Keep a written account of your conversation with the other driver and the police officer as soon after the car accident as possible. Make a record of any comments you remember the other driver or the officer making at the crash scene.
5. Gather Important Information at The Scene
Make sure you get all the information you need before leaving the site of the accident. Many states, including Oregon, expressly require you to exchange certain information with the other driver of a vehicle collision including your name, address, drivers license number, license plate number and your insurance information. Remember to also get the names of any other occupants of any other vehicles involved even if they were only passengers.

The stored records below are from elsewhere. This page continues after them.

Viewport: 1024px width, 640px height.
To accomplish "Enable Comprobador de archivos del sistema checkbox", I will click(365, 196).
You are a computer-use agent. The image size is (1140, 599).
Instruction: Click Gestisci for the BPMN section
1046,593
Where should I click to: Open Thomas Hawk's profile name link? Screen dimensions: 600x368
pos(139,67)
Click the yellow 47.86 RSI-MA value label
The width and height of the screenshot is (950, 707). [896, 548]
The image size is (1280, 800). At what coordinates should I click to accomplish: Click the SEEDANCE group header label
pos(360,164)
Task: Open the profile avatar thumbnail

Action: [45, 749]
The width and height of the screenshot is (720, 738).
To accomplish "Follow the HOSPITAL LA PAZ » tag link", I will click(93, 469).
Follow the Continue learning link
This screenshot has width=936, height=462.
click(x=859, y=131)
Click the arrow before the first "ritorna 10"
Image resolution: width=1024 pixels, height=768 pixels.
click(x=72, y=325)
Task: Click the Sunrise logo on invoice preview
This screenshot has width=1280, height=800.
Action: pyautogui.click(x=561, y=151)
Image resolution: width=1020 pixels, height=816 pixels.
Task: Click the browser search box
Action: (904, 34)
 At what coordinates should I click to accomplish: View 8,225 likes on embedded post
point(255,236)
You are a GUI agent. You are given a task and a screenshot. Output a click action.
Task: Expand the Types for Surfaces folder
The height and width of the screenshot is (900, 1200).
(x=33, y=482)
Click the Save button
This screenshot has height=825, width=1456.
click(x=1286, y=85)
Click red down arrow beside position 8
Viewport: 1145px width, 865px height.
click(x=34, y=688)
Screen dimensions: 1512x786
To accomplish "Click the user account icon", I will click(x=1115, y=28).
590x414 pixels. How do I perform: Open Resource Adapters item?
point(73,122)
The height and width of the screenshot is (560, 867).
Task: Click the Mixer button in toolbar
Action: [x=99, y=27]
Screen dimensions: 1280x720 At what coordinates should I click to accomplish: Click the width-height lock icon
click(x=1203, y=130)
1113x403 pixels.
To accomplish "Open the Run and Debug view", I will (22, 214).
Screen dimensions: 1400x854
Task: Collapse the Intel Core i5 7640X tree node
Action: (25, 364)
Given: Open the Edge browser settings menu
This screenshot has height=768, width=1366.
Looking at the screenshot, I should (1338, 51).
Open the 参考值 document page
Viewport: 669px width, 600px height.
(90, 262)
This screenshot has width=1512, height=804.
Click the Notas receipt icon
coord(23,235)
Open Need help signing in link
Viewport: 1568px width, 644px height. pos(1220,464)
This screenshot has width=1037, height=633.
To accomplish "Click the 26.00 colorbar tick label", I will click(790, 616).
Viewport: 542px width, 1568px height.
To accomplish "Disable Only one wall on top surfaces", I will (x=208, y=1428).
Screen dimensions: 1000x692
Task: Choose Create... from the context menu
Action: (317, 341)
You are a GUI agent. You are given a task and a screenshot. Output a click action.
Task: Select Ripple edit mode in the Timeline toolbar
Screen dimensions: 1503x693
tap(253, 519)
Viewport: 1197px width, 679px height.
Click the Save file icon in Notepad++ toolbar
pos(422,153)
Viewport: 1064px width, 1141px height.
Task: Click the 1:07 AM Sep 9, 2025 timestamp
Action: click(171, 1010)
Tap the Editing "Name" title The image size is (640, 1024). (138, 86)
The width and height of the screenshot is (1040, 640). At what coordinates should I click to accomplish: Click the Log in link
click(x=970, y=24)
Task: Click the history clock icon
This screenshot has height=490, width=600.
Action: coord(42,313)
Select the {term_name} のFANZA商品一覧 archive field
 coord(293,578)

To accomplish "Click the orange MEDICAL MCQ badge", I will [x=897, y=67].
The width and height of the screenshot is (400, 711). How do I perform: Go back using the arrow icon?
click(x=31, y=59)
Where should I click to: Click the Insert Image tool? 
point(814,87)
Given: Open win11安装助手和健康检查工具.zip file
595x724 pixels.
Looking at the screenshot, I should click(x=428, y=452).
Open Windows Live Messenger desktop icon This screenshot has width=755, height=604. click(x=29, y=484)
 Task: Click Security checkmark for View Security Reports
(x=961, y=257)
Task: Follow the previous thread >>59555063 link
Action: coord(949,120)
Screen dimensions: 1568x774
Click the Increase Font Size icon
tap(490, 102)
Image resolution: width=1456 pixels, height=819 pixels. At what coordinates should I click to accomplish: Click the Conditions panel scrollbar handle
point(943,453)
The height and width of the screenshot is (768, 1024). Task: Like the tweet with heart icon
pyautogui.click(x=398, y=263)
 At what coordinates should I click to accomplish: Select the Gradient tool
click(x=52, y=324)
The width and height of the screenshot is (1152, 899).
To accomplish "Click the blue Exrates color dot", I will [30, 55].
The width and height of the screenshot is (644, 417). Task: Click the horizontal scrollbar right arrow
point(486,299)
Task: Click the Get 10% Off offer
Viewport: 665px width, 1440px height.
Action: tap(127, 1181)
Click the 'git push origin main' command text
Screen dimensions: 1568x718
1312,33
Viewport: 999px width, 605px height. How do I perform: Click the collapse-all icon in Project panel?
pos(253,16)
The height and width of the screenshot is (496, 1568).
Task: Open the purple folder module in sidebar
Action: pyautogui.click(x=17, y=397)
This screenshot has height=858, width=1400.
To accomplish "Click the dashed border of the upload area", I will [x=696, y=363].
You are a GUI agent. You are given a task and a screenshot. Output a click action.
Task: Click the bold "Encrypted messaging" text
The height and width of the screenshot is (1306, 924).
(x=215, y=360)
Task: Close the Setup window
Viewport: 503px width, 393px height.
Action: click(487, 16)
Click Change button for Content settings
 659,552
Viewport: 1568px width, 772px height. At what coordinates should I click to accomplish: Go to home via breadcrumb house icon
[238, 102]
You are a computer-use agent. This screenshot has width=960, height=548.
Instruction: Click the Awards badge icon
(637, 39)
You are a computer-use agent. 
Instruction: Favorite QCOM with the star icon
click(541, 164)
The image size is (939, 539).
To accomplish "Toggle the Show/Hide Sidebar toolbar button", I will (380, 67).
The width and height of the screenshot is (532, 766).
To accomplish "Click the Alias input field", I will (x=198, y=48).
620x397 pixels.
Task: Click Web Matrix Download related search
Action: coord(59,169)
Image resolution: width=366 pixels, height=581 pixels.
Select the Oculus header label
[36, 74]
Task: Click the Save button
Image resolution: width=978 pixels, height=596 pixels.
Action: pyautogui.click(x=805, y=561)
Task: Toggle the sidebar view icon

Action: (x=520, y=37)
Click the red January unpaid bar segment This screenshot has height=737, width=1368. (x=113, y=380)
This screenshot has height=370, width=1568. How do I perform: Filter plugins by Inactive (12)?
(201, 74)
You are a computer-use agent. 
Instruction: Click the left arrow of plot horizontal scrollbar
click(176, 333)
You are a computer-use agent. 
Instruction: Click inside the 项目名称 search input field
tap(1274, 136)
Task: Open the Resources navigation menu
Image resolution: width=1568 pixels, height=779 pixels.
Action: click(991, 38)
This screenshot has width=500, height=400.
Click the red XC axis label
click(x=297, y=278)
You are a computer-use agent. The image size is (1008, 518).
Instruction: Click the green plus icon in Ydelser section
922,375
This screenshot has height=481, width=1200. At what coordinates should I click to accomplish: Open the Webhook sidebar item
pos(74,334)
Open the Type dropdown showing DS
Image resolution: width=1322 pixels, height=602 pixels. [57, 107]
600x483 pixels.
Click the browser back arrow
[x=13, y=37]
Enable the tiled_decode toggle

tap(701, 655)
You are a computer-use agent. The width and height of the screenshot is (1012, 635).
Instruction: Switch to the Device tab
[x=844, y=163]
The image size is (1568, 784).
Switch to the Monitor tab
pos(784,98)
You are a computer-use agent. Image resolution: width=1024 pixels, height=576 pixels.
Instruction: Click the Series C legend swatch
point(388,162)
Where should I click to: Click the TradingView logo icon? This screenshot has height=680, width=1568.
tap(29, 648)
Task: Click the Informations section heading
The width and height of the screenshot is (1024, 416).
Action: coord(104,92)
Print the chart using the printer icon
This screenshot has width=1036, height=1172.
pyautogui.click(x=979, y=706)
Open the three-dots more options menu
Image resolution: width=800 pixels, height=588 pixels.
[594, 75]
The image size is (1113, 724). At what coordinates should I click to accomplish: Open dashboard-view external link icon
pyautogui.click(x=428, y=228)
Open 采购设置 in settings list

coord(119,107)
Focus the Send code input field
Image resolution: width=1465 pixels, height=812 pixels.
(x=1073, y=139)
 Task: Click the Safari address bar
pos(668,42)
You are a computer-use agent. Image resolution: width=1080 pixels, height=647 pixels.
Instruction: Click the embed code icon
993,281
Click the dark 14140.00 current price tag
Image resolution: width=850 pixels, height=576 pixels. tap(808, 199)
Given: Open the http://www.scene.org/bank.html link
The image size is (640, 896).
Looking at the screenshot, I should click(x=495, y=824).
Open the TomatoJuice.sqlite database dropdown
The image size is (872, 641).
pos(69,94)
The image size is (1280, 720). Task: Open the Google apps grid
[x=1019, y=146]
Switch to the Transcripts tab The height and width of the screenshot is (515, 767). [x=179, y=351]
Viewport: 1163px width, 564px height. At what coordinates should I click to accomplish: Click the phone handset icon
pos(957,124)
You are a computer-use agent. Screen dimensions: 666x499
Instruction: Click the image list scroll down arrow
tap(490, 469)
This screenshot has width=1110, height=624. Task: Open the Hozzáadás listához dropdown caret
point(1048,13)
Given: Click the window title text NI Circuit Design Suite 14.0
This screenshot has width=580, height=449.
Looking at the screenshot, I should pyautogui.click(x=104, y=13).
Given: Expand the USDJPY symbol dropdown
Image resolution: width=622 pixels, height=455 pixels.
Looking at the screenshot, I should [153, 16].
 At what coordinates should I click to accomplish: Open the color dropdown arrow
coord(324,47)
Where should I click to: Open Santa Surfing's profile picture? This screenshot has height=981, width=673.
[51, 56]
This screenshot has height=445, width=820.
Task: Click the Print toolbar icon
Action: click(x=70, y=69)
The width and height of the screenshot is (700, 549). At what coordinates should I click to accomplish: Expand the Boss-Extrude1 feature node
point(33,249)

Be sure to also make note of the make or model of the other car, and a description including the color and other identifying features. If you have a camera or camera phone try to get pictures of the damage to all vehicles involved while still at the crash scene. For that matter make sure to get pictures of your injuries as well within the next day or two. It's not uncommon for an insurance company to deny payment of medical bills by claiming you could not have been injured in the collision.
One thing that many drivers fail to do which could dramatically increase the value of a future legal claim is to get the names and phone numbers of witnesses who happened to have seen the collision, whether they be other drivers who stopped, or pedestrians who were walking nearby. Often an auto collision becomes a matter of he-said-she-said. If a witness saw the collision your way, that witness report can be a huge benefit to you if litigation becomes necessary.
6. File an Accident Report
Promptly report the accident to the Department of Motor Vehicles and to your insurance company. It is very important that you fulfill the requirement to report your accident to DMV within 72 hours even if the police have filled out a report.
Know the reporting time limits set out in your own insurance policy and don't let them run out. Some insurance companies may deny a claim if it's not submitted within the time limit prescribed in the policy.
7. Seek Medical Treatment
Go to the doctor. It is very common for drivers to delay going to the doctor, or not go at all, because they think the pain in their neck or back will be better in the morning, or in a day or two. If you experience any pain as a result of the collision, get a medical professional to check it out either at the closest emergency room or the next day at your primary care physician's clinic. The reality is that often times a driver feels worst three days after a collision. Sometimes serious pain symptoms take 48 to 72 hours to develop. If you struck any part of your body with any part of your car's interior or if you lost consciousness even for a few seconds at the moment of the collision you need to make sure you let your doctor know.
8. Consult an Attorney
If you've been in an accident and it wasn't your fault, contact a Portland car accident lawyer at Angel Law, P.C. to discuss how we can help you get fair and full compensation for all of your losses. We can discuss with you how to recover for the diminished value of your vehicle, how to ensure your car gets repaired properly, and how to make sure you get compensated for any lost wages you may be entitled to.
If you can take some simple but important steps after an accident you can help minimize the damaging impact the event can have on your life. By following the above advice you will be in a better position to protect your interests and maximize any potential recovery to which you may be entitled.